In 1922 an unauthorized change made to the design on one Utah State flag altered the pattern used for over eighty years. Numerals for the year 1847, honoring the arrival of the Mormon pioneers, were moved from their original position on the shield appearing at the flag's center to a spot just below the shield. Later flags used the incorrect flag as a pattern. This admittedly small error went unnoticed for about sixty years, until I spotted the discrepancy while examining the flag's legal description contained in the state codes.
The unauthorized change appeared so small, in fact, that it has been regularly overlooked during the flag's long history. This is understandable for casual readings of the description. However, even when more careful scrutiny of wording might be expected, the change went unnoticed.
In November 1933 Utah's Attorney General Joseph Chez responded to an inquiry from the Daughters of the Utah Pioneers. They sent an illustration of the flag asking if it followed the pattern required by law. "I have examined the photograph of the flag enclosed by you, and so far as I am able to determine it meets the specifications of the law" Attorney General Chez assured the women. The article quoting the Attorney General's letter includes a color illustration of the Utah State flag showing the "1847" below the shield.
Some twenty years later the Utah State flag Committee, asked the Attorney General's office for an opinion "whether the design was in conflict with the U.S. flag code" which states "Do not place any object or emblem of any kind on or above the flag of the United States. The committee was concerned that "Utah's flag contains a draped Old Glory surmounted by a spread eagle." This time Assistant Attorney General Walter L. Budge informed the committee that "The Utah state flag is both authentic and in good taste." A newspaper account concludes that "Mr. Budge opined that the restriction [of the flag code] applies only to placing objects on or above the national emblem itself." No mention was made of misplacement of the numbers "1847."
Although I have a thick file of newspaper articles about the Utah State flag, no mention was ever made of the incorrect placement of the numerals below the shield.

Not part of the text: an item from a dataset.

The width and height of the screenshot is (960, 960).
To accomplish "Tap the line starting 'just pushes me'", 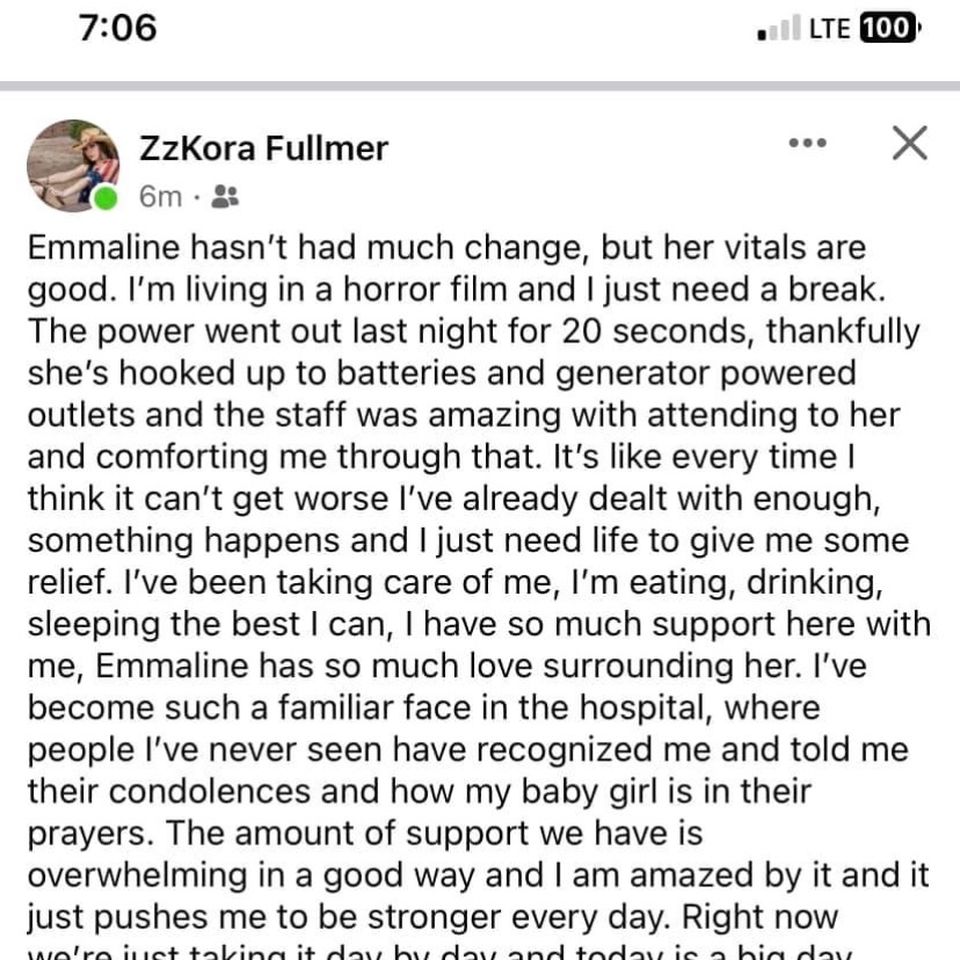I will (432, 918).
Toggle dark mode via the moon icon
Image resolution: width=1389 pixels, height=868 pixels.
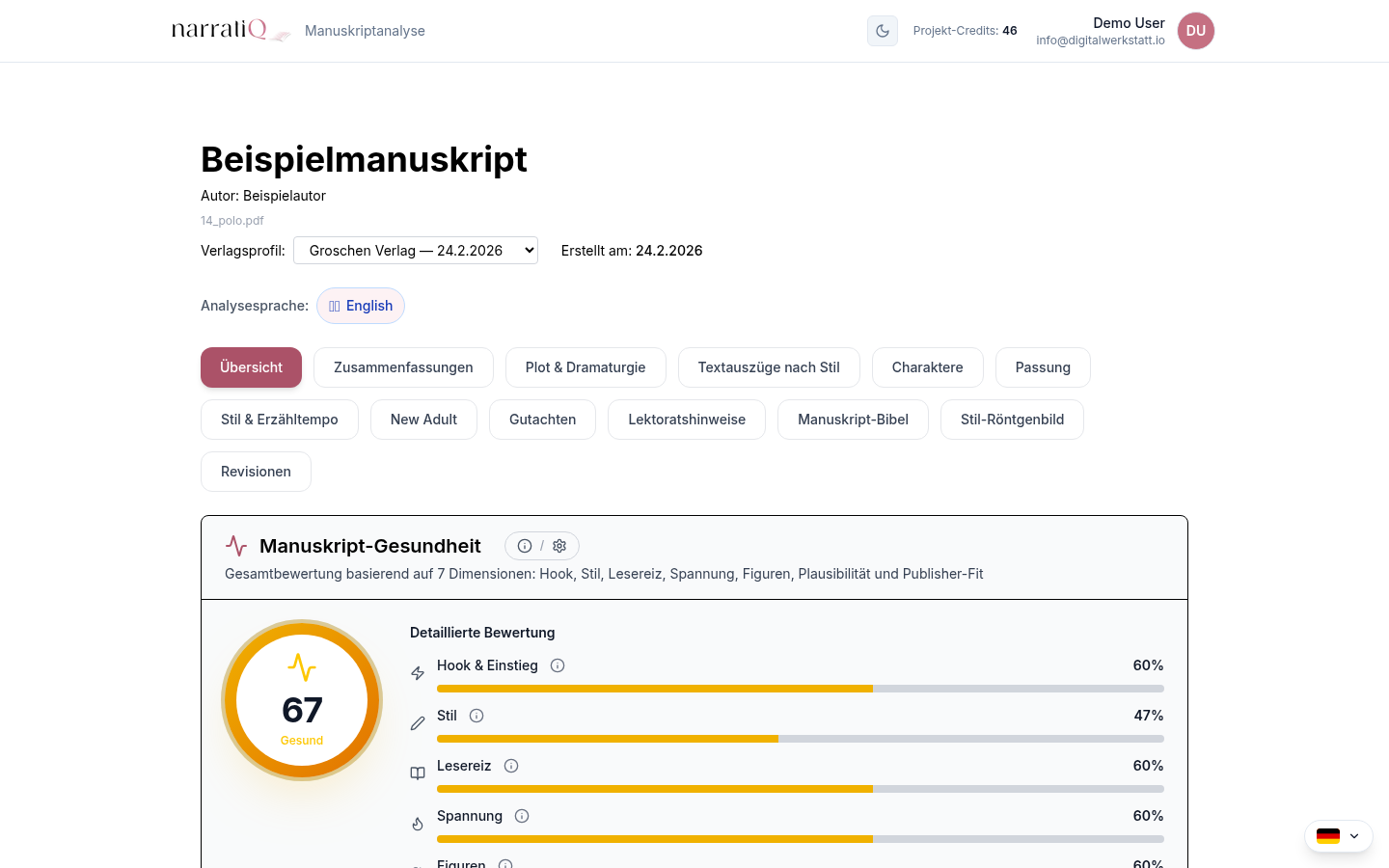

After discovering the problem in the 1980s, I shared the information with state officials, historians, reporters and anyone who would listen. This disclosure was often met by a wry smile which seemed to say, "What an interesting piece of trivia."
Early last year, I shared this news with Ron Fox, who did not consider the discrepancy trivial. In respect to the history of the Utah State flag it should be described, illustrated and manufactured correctly. State Representative Julie Fisher agreed and produced a Resolution admonishing flag manufacturers to make the Utah State flag in accordance with State law and the flag's history.
Why does such a small detail matter? Makers of the Utah State flag can only produce flags based on the information they are given. They have obviously made flags based on illustrations following the 1922 flag. The wording of the description adopted in 1913 reflects the original flag and the earliest made Utah State flags. It is a matter of carefully following the Utah Code.